(Items from a data source)
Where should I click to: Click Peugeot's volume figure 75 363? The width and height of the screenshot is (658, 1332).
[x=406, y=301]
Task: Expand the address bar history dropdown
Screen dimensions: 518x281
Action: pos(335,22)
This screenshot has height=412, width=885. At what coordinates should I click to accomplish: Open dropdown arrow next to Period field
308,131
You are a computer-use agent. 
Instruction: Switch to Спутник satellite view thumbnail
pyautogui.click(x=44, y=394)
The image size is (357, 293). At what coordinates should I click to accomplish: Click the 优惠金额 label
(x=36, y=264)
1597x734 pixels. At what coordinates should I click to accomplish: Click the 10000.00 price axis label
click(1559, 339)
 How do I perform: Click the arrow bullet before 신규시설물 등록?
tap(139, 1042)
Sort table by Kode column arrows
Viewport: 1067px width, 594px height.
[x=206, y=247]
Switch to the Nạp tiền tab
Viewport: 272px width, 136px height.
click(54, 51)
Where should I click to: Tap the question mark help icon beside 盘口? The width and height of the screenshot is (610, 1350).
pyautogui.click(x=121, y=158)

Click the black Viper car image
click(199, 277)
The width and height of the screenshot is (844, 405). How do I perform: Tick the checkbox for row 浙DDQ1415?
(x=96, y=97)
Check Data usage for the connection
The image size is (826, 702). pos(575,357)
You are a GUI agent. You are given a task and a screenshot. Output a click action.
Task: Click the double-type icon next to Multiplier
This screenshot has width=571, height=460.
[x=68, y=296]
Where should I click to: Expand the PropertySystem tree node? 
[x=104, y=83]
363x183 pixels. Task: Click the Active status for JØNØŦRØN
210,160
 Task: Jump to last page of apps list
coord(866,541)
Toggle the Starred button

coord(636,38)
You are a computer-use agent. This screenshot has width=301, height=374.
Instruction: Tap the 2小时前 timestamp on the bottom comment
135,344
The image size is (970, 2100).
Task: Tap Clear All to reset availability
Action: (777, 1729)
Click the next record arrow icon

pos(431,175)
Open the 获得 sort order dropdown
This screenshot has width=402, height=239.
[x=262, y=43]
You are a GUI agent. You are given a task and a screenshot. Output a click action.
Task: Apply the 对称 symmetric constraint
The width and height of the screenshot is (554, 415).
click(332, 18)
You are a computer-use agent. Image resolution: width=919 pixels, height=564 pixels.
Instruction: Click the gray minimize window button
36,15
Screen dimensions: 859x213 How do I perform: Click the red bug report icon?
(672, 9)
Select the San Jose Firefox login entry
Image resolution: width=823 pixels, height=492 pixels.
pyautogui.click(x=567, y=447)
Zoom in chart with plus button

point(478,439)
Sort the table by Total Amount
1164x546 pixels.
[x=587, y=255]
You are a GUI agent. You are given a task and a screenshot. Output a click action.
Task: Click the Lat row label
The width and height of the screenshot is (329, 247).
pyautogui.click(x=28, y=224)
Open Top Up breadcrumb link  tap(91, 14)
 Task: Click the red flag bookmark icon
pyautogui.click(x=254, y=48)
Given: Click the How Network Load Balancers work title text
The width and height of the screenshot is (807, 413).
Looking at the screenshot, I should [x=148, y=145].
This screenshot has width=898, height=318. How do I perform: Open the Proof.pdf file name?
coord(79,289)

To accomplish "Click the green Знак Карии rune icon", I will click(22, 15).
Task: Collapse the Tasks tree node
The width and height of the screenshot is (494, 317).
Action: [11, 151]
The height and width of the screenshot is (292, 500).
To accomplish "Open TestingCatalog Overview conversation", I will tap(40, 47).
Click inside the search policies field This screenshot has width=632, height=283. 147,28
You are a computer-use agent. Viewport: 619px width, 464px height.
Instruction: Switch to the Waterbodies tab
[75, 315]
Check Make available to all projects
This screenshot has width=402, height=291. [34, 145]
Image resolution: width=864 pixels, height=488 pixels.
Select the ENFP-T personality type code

ASSIGNMENT — Write the data above out again in full, with every word as given.

RESPONSE TO THIS TASK —
Where should I click to: Click Peugeot's volume figure 75 363? The width and height of the screenshot is (658, 1332).
[x=406, y=301]
Task: Expand the address bar history dropdown
Screen dimensions: 518x281
Action: pos(335,22)
This screenshot has height=412, width=885. At what coordinates should I click to accomplish: Open dropdown arrow next to Period field
308,131
You are a computer-use agent. 
Instruction: Switch to Спутник satellite view thumbnail
pyautogui.click(x=44, y=394)
The image size is (357, 293). At what coordinates should I click to accomplish: Click the 优惠金额 label
(x=36, y=264)
1597x734 pixels. At what coordinates should I click to accomplish: Click the 10000.00 price axis label
click(1559, 339)
 How do I perform: Click the arrow bullet before 신규시설물 등록?
tap(139, 1042)
Sort table by Kode column arrows
Viewport: 1067px width, 594px height.
[x=206, y=247]
Switch to the Nạp tiền tab
Viewport: 272px width, 136px height.
click(54, 51)
Where should I click to: Tap the question mark help icon beside 盘口? The width and height of the screenshot is (610, 1350).
pyautogui.click(x=121, y=158)

Click the black Viper car image
click(199, 277)
The width and height of the screenshot is (844, 405). How do I perform: Tick the checkbox for row 浙DDQ1415?
(x=96, y=97)
Check Data usage for the connection
The image size is (826, 702). pos(575,357)
You are a GUI agent. You are given a task and a screenshot. Output a click action.
Task: Click the double-type icon next to Multiplier
This screenshot has width=571, height=460.
[x=68, y=296]
Where should I click to: Expand the PropertySystem tree node? 
[x=104, y=83]
363x183 pixels. Task: Click the Active status for JØNØŦRØN
210,160
 Task: Jump to last page of apps list
coord(866,541)
Toggle the Starred button

coord(636,38)
You are a computer-use agent. This screenshot has width=301, height=374.
Instruction: Tap the 2小时前 timestamp on the bottom comment
135,344
The image size is (970, 2100).
Task: Tap Clear All to reset availability
Action: (777, 1729)
Click the next record arrow icon

pos(431,175)
Open the 获得 sort order dropdown
This screenshot has width=402, height=239.
[x=262, y=43]
You are a GUI agent. You are given a task and a screenshot. Output a click action.
Task: Apply the 对称 symmetric constraint
The width and height of the screenshot is (554, 415).
click(332, 18)
You are a computer-use agent. Image resolution: width=919 pixels, height=564 pixels.
Instruction: Click the gray minimize window button
36,15
Screen dimensions: 859x213 How do I perform: Click the red bug report icon?
(672, 9)
Select the San Jose Firefox login entry
Image resolution: width=823 pixels, height=492 pixels.
pyautogui.click(x=567, y=447)
Zoom in chart with plus button

point(478,439)
Sort the table by Total Amount
1164x546 pixels.
[x=587, y=255]
You are a GUI agent. You are given a task and a screenshot. Output a click action.
Task: Click the Lat row label
The width and height of the screenshot is (329, 247).
pyautogui.click(x=28, y=224)
Open Top Up breadcrumb link  tap(91, 14)
 Task: Click the red flag bookmark icon
pyautogui.click(x=254, y=48)
Given: Click the How Network Load Balancers work title text
The width and height of the screenshot is (807, 413).
Looking at the screenshot, I should [x=148, y=145].
This screenshot has width=898, height=318. How do I perform: Open the Proof.pdf file name?
coord(79,289)

To accomplish "Click the green Знак Карии rune icon", I will click(22, 15).
Task: Collapse the Tasks tree node
The width and height of the screenshot is (494, 317).
Action: [11, 151]
The height and width of the screenshot is (292, 500).
To accomplish "Open TestingCatalog Overview conversation", I will tap(40, 47).
Click inside the search policies field This screenshot has width=632, height=283. 147,28
You are a computer-use agent. Viewport: 619px width, 464px height.
Instruction: Switch to the Waterbodies tab
[75, 315]
Check Make available to all projects
This screenshot has width=402, height=291. [34, 145]
Image resolution: width=864 pixels, height=488 pixels.
Select the ENFP-T personality type code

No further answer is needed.